Ante un escenario tan volátil en donde la moneda local se deprecia a pasos agigantados, cada vez más habitantes del suelo argentino buscan opciones para lograr que sus ingresos tengan un rendimiento mayor y las criptomonedas parecen ser una alternativa a considerar.

En palabras del Banco Central Europeo, podría definirse a las criptomonedas como “un tipo de dinero no regulado, digital, que se emite, y por lo general, controlado por sus desarrolladores, utilizado y aceptado entre los miembros de una comunidad virtual específica”. De la anterior definición, podría inferirse la necesidad de ser aceptada por las partes para poder ser utilizado y aquí vale la pena hacerse la pregunta de si pueden ser afectadas al pago de salarios.

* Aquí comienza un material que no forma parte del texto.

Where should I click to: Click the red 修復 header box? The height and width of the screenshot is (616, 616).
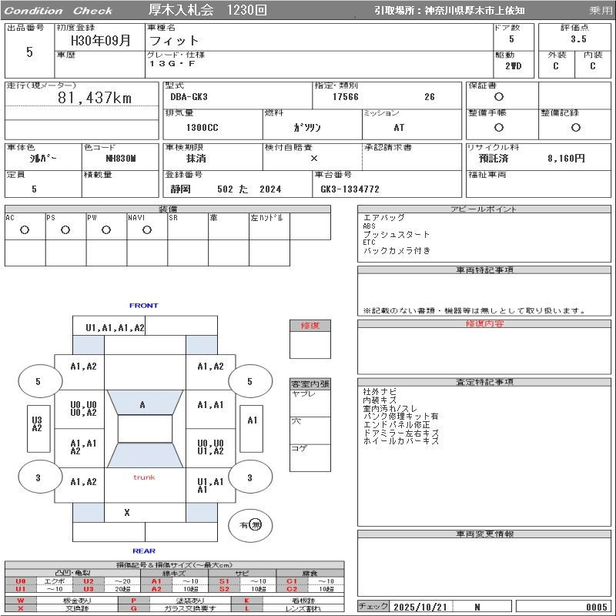click(x=310, y=326)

Al día de la fecha no se observa una recomendación internacional que regule la situación motivo por el cual deberíamos remitirnos al Convenio 95 sobre la protección del salario de la Organización Internacional de Trabajo (en adelante, “OIT”) del año 1949 en donde se estipula que “los salarios que deban pagarse en efectivo se pagarán exclusivamente en moneda de curso legal, y deberá prohibirse el pago con pagarés, vales, cupones o en cualquier otra forma que se considere representativa de la moneda de curso legal...”. Aquí es importante mencionar que la Comisión de Expertos en Aplicación de Convenios y recomendaciones de la OIT acepta como moneda de curso legal a las monedas convertibles.

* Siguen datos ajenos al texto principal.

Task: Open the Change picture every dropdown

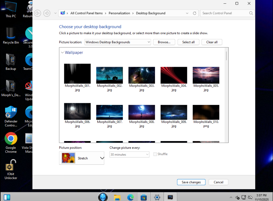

En el plano nacional, la irrupción de las criptomonedas en el mundo laboral es innegable, así como su calificación como un pago en especie y, por lo tanto, sujeta al límite del 20% estipulado en el artículo 107 de Ley de Contrato de Trabajo del total de la remuneración en efectivo que perciba el trabajador. 

Pero también es indiscutible la necesidad de dar un marco normativo adecuado a esta nueva modalidad de pago, de modo tal que otorgue previsibilidad y garantías a las partes, con el fin de prevenir y evitar problemas a la hora de la fijación de un mecanismo de valuación.

Uno de los grandes inconvenientes que podría mencionarse en lo relativo a estas relaciones laborales es que se plantean sin relación de dependencia, aun configurándose una subordinación jurídica, económica y técnica. 

Dicha situación no hace más que vulnerar los derechos y garantías de los trabajadores que se encuentran en condiciones precarias y reconfirmar el rol preponderante que tiene la AFIP en su rol de control en materia de Seguridad Social.

Lo comentado en los párrafos anteriores no es una hipótesis futurística sino que es la realidad de muchas empresas nacionales y extranjeras, fundamentalmente del rubro tecnológico, que buscan atraer talentos no solo ofreciendo salarios más elevados o estilos de trabajo flexibles sino también utilizando esa modalidad de pago tan novedosa.

En ese sentido, aún tenemos mucho camino por transitar en lo relativo a esta disruptiva modalidad de pago en donde la innovación ocupará un lugar preponderante y el Estado, entendido como la nación política y jurídicamente organizada, deberá adaptarse a las nuevas exigencias que el mercado laboral impone.